Die Fassade bröckelt.

Durch Rückblicke ins Jahr 1956 lernen wir Karin als lebensfrohes und unbeschwertes junges Mädchen kennen, das von einer Karriere als Ärztin träumt.
Außerdem erfahren wir von erschütternden Ereignissen und einer folgenreichen Entscheidung, wodurch wir schließlich nachvollziehen können, weshalb Karin zu einer so emotional erstarrten Frau wurde.

Um Überraschungen, die aus unvorhergesehenen Wendungen resultieren, nicht vorwegzunehmen und das Lesevergnügen nicht zu mindern, verrate ich vom Inhalt nicht mehr.

Die Autorin fesselt den Leser durch den packenden Plot und baut durch überraschende Wendungen, Perspektivwechsel und Zeitsprünge Spannung auf.
Da die Geschichte abwechselnd aus der Sicht der Töchter und der Mutter erzählt wird, lernen wir die einzelnen Frauen gut kennen.

Ellen Sandberg erzählt anschaulich und feinfühlig und während die Schwestern, v. a. Anne, etwas überspitzt und zu eindimensional dargestellt werden, wird Karin sehr genau und differenziert beleuchtet.
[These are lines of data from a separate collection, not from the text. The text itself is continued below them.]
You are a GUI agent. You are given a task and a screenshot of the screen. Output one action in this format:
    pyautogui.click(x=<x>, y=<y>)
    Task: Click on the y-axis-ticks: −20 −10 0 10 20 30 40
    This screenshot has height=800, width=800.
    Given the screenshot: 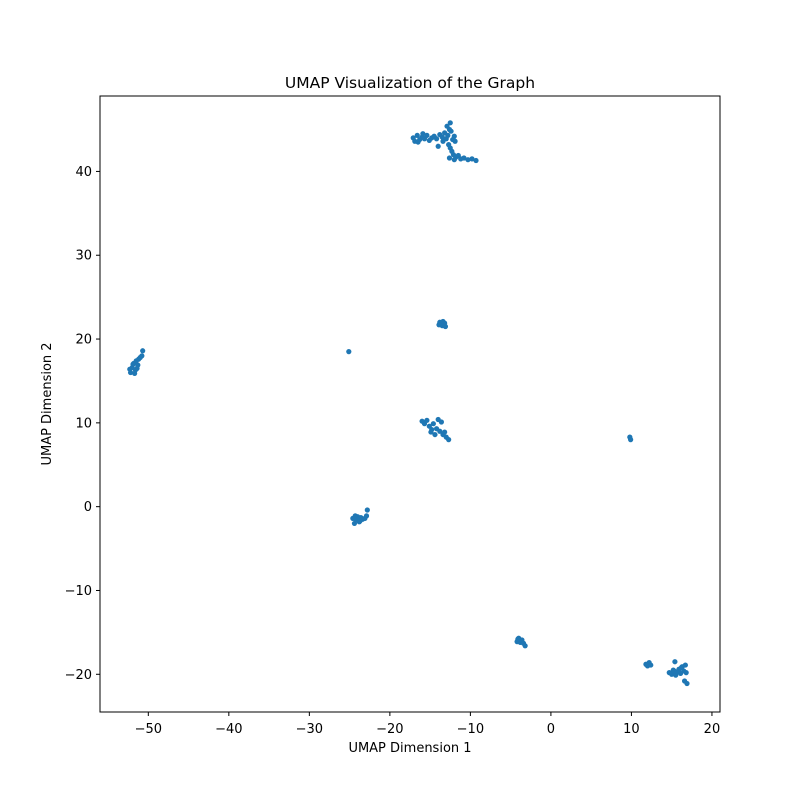 What is the action you would take?
    pyautogui.click(x=82, y=424)
    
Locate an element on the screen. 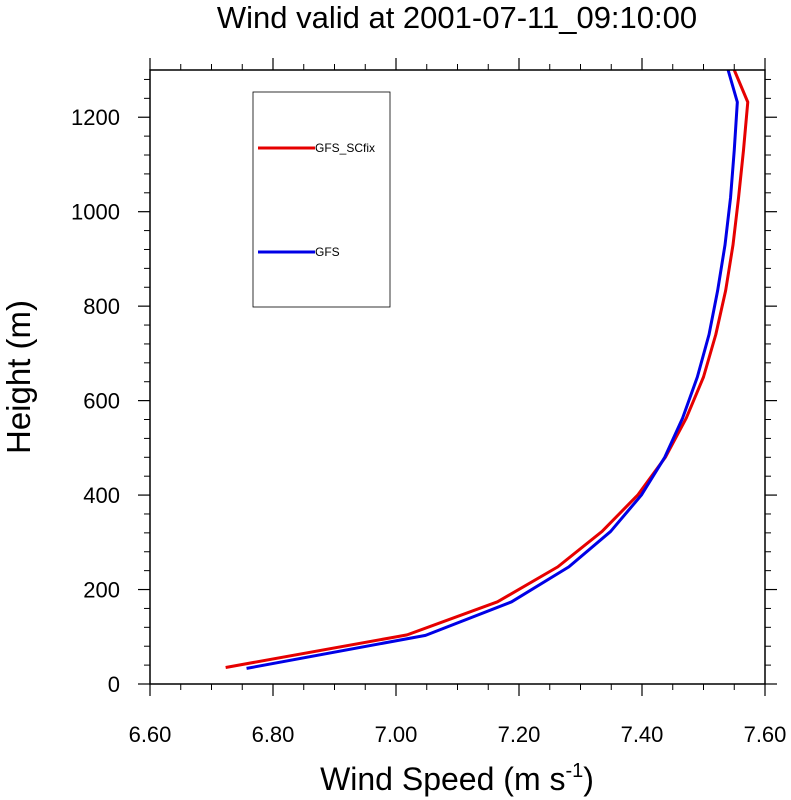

Die Autorin stattet sie mit Ecken und Kanten aus und lässt sie durch ihre vielschichtige und komplexe Persönlichkeit authentisch wirken.

Thematisch geht es in dem Roman von Ellen Sandberg um Belastungen, Defizite und schädigende Einflüsse in der Kindheit, um Willkür, Machtmissbrauch, Umgang mit Traumata und um Auswirkungen auf nachfolgende Generationen.
Ellen Sandberg veranschaulicht gut, dass sich eine Traumatisierung wie ein roter Faden durch die Generationen ziehen kann, wenn die einschneidenden schädigenden Erlebnisse nicht verarbeitet und überwunden werden.

„Die Schweigende“ ist ein spannender, psychologisch stimmiger und tiefgründiger Familienroman, der eine schwierige und brisante Thematik aufgreift, zum Nachdenken anregt, trotzdem unterhaltsam und auf jeden Fall lesenswert ist.